The group even ran through the curtain call at the very end of the show. Teacher and director Gwyneth Bruch surveyed the cast with an eagle eye as she coached them through the bows.
“Come forward… very good… and there’s a company bow,” came Bruch’s voice from across the orchestra pit. Cast members followed her instructions and subsequently dispersed to the backstage green room.
Minutes before the first audience member entered the theater, the stage and orchestra pit were empty. Cast members talked and laughed backstage to cover their nervousness. They’d worked hard for a long time both on and offstage, running through every song, line and detail, and — hopefully- – all that time and effort would show that night.
The effort that goes into a musical production extends far beyond just the actors.

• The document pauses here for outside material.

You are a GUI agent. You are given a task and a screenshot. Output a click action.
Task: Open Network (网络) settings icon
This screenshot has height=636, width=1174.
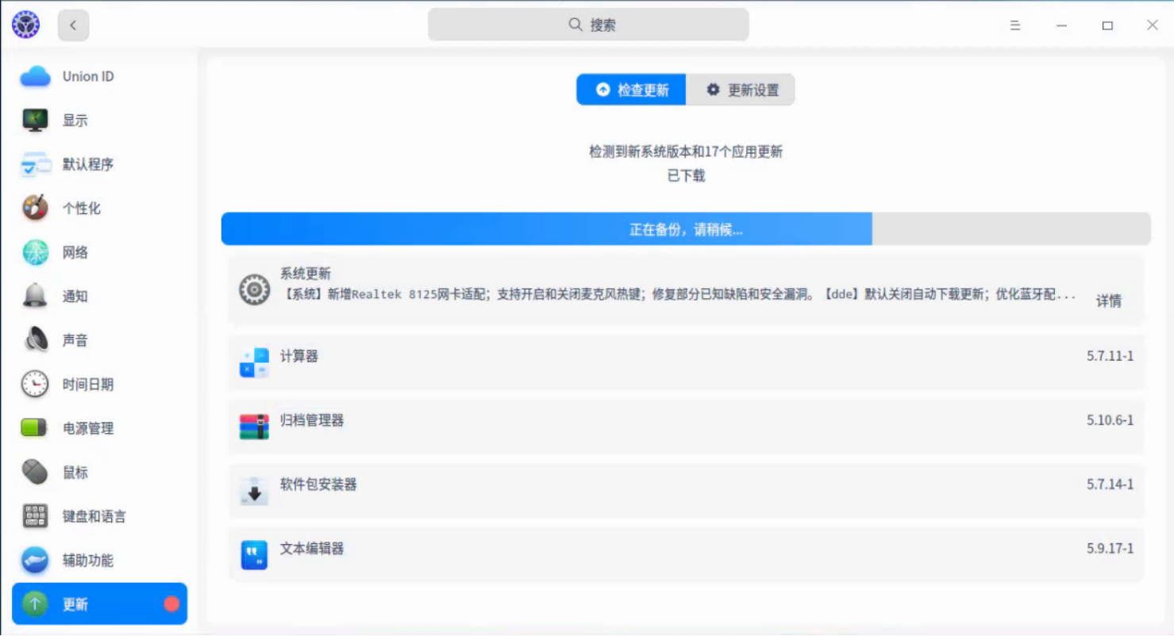tap(35, 253)
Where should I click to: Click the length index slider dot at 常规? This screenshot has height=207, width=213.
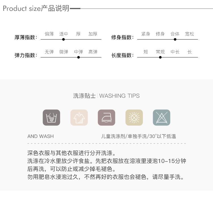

“It takes hard work and dedication from everybody involved,” junior Kalia Mitchell-Silbaugh said. “And teamwork. Lots of teamwork.”
“It requires every single person including the cast, orchestra, tech crew, everyone in the show to have the right mindset,” senior Jonathan Kalinen said.
Teresa Gonzales is the president of Studio 301 Productions, a student-run musical theater organization at UC Davis. “I think the key is to be organized,” Gonzales said. “You need to have a production team that knows what needs to get done and that is on the same page.”
However, even with the cast working hard and the crew making sure everything runs as smoothly as possible, “there are going to be bumps on the road,” Gonzales said.
The truth is that no show ever runs 100 percent perfectly.
“So many things can go wrong with every production and they always do,” said senior Laura Britt, stage manager for the play “First Date.”
Kalinen remembers acting in a youth production of Charlotte’s Web where he had to deal with a costume malfunction and a line problem.
“I wore an inflatable fat suit. However, one show the batteries died and it didn’t inflate while I was onstage, and I messed up lines horribly,” Kalinen said. “There was honestly no recovery.”
Gonzales has also experienced mishaps.
“Back in high school, I had a quick change where I had to pull off a tear-away suit to reveal a beautiful dress underneath. In the 10 or 11 times I performed that costume change I got it to work only once,” Gonzales said. “The pants would just not come off.”
A musical production requires a lot of effort, both on and offstage. It demands an astronomical time commitment. Rehearsals during tech week, the final week before opening night, frequently run late into the night.
“With new blocking and new directions, that meant there were changes to light and sometimes sound design every night,” Britt said.
It took a lot of work.
“I found myself working on the show nearly every day at lunch and till late in the evening after school.”
On Nov. 4, opening night, the time had finally come to see if all that hard work had paid off. At 7 p.m., the IPAB was once again buzzing, but this time with the sounds of the audience.
The lights dimmed over the theater, eliciting a short burst of enthusiastic applause. A nervous Mitchell-Silbaugh began taking deep breaths behind her drum set.
There was a brief moment of quiet.
And then, finally, the opening number.
“How does it start, how does it last…”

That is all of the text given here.